Depois do cultivo, a cooperativa também transforma os frutos em produtos na agroindústria. E toda a estrutura funciona à base de energia renovável, gerada por um sistema fotovoltaico que funciona com captação de luz solar.

"A nossa produção é toda de acordo com os critérios necessários para garantir a certificação de produção orgânica", afirma Dailson Andrade, coordenador de vendas da Cooperativa. Para a região semiárida, essa cadeia produtiva livre de defensivos químicos e de desmatamento faz a diferença.

Desertificação

O estudo "Áreas Prioritárias de Restauração da Caatinga", divulgado na revista Journal of Applied Ecology, aponta que metade dos 60 milhões de hectares que compõem o bioma foi desmatado. Esse desmatamento gerou outro problema grave, que é a a desertificação, que, segundo o relatório do Painel Intergovernamental de Mudanças Climáticas (IPCC), de 2021, atinge uma área três vezes maior do que o estado do Rio de Janeiro.

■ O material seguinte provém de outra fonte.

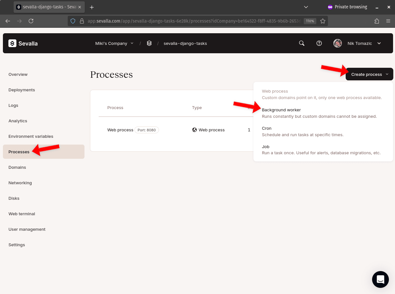Select Background worker from the menu
Screen dimensions: 395x294
point(281,110)
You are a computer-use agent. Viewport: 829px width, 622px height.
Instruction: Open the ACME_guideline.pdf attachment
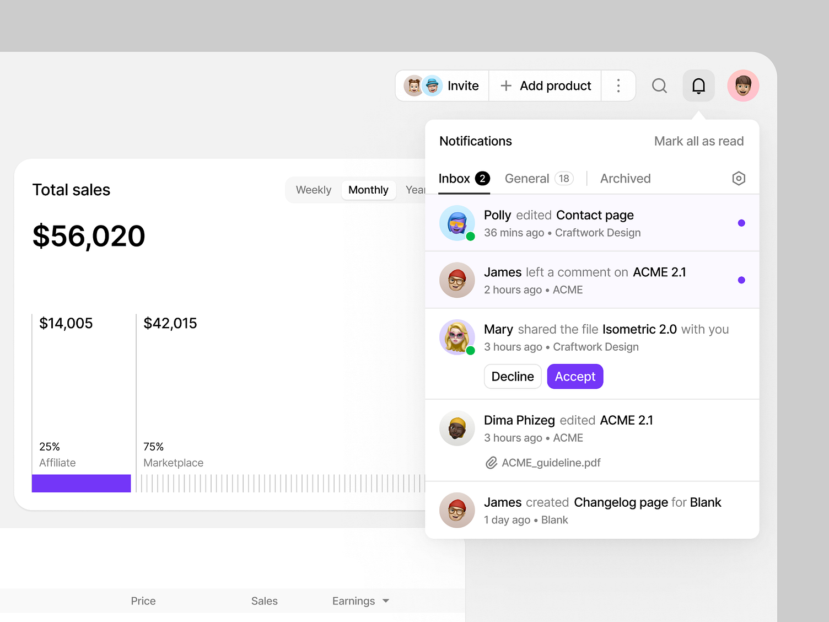click(550, 463)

Sabores da caatinga - Coopercuc - Coopercuc
Famílias cooperadas trabalham na agricultura orgânica e depois na agroindústria
Imagem: Coopercuc

De acordo com Dailson, em cada safra, as famílias da cooperativa lucram, em média, R$ 1.987, ou seja, um salário mínimo e meio. Em seguida, na agroindústria, uma equipe formada por 15 trabalhadores, dos quais cinco são cooperados, põe a mão na massa e transforma os frutos em produtos.

Na etapa seguinte, os produtos são distribuídos por 23 estados do Brasil, por meio de uma rede de revendedores apreciadores de sabores exóticos e apoiadores da produção orgânica. "As vendas por meio dessa rede responde por 90% da nossa receita e a venda por e-commerce corresponde a 1%", explica Dailson.

Curiosidade pelo sabor exótico

A primeira exportação aconteceu em 2006. Antes disso, as próprias famílias passaram a oferecer degustações em feiras como forma de divulgar os produtos e conquistar os clientes pelo estômago.

A curiosidade é o que desperta o cliente para experimentar as iguarias. O agricultor diz que as pessoas se surpreendem com uma cerveja feita de umbu, mas quando provam se encantam com o sabor.

Sabores da caatinga - Caio Mendonça - Caio Mendonça
Cooperados fizeram degustações em feiras para apresentar os sabores exóticos a turistas
Imagem: Caio Mendonça

"Muita gente diz que no Sertão não dá para viver, mas a gente [Coopercuc] é resultado do trabalho que mostra que é possível conviver com o Semiárido. Nós provamos, com a nossa história, que é possível aproveitar os frutos daqui, produzir de forma sustentável e gerar renda", afirma Dailson.

Além do sabor, os produtos têm um significado forte para a cultura local, segundo ele. O umbu possui raízes que armazenam água durante o período de estiagem, mantendo a planta viçosa e saudável. Essa característica fez do fruto um símbolo do povo sertanejo, também estocam água e alimento para manterem suas raízes fincadas na terra mesmo nos períodos de estiagem.

Trabalho e renda perto de casa

Por muito tempo, a agricultora Marluce Gonçalves da Silva, de 44 anos, que mora na comunidade Caldeirão dos Lalaus, área rural do município de UaUá, teve que sair da sua terra para trabalhar fora. "Na nossa região sempre teve dificuldade com água para beber, cozinhar, lavar roupa. A gente tinha que andar muito para buscar essa água", recorda a agricultora.

Ela conta que, ao fazer parte da cooperativa , descobriu alternativas para conviver com a escassez hídrica e foi incentivada a produzir. "Eu recebi um bioágua [sistema de reúso de água] e um mini sistema de irrigação e fui incentivada a começar a produzir", explica. Inicialmente, ela plantou forragem animal e viu o resultado: os animais gordos e nutridos mesmo na estiagem.

Ao lado do irmão, ela cultiva uma área com maracujá da Caatinga e fornece para a Cooperativa. Em 2022 ela também plantou e comercializou umbu. A renda tem sido o sustento de Marluce e do filho.